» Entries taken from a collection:
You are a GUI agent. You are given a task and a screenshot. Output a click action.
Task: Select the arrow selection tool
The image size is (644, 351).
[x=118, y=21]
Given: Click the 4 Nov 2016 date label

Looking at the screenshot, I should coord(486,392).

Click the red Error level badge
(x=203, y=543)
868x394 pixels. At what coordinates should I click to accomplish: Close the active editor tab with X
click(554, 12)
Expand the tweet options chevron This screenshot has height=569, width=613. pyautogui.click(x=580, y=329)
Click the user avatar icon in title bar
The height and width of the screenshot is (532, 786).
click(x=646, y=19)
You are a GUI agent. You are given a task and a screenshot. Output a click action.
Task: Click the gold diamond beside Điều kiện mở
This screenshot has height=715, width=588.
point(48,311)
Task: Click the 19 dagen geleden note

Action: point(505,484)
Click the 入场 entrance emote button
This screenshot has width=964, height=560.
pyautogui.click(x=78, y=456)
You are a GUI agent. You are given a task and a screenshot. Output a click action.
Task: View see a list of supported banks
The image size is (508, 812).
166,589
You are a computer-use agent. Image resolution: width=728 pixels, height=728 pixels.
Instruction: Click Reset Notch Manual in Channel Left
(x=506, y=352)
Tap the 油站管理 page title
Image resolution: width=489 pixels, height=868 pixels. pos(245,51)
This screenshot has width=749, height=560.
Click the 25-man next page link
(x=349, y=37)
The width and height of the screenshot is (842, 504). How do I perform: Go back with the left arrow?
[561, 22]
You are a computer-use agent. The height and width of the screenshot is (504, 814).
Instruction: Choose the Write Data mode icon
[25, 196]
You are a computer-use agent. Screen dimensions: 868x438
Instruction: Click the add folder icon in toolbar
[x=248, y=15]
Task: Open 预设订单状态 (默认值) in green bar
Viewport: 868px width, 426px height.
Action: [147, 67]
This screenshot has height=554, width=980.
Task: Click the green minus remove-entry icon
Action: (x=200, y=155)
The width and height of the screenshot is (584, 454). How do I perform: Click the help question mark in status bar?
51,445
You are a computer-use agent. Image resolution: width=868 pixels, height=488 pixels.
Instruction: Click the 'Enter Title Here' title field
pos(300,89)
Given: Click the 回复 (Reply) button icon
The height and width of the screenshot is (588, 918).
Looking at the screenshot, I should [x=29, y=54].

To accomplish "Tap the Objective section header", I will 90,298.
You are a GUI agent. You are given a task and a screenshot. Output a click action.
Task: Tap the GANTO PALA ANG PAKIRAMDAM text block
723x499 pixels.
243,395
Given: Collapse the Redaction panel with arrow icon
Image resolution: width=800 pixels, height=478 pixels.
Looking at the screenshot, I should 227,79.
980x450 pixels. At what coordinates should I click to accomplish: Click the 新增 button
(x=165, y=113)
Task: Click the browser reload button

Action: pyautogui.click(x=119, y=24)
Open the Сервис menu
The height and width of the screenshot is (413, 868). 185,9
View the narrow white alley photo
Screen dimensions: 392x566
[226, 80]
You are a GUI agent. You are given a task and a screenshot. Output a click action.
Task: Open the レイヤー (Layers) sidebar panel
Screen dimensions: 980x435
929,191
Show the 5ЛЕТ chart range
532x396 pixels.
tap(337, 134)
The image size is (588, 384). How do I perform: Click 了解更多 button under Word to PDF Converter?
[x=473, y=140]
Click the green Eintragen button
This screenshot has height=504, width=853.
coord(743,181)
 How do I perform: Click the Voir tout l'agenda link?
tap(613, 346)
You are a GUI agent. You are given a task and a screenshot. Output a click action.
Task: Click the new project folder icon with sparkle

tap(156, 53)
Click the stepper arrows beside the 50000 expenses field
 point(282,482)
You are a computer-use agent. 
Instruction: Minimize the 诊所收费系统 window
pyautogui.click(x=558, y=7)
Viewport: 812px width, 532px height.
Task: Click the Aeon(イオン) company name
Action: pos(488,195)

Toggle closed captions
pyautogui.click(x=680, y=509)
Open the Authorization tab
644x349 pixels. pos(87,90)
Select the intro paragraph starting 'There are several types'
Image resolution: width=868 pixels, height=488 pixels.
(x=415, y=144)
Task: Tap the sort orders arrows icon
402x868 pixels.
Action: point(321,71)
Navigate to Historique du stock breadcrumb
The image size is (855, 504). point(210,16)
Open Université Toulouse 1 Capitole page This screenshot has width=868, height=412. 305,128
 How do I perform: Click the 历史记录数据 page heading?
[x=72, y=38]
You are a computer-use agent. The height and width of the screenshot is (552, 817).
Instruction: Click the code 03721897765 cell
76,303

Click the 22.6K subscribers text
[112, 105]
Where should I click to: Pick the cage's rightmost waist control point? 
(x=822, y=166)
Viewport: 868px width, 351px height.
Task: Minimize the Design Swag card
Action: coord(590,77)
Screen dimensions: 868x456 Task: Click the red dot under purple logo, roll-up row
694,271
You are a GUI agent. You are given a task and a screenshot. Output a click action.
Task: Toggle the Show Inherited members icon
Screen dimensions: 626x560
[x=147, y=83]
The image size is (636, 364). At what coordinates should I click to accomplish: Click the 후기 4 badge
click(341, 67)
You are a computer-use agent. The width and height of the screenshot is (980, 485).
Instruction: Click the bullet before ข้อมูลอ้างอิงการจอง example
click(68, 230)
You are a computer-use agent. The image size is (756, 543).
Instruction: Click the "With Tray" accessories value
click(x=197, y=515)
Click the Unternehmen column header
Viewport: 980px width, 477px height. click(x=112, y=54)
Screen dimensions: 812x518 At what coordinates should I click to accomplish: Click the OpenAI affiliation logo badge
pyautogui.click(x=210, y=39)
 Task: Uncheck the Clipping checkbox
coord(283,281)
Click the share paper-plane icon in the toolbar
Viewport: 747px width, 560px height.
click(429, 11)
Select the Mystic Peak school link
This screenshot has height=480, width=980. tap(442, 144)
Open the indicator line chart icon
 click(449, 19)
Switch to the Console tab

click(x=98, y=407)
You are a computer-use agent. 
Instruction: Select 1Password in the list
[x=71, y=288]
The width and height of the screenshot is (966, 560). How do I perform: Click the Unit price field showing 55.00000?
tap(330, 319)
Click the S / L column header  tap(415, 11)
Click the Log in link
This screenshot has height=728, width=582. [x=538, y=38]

» TASK BRIEF:
State the number of lines in the records that include the string "computer", without any other words.

» EXPECTED ANSWER:
9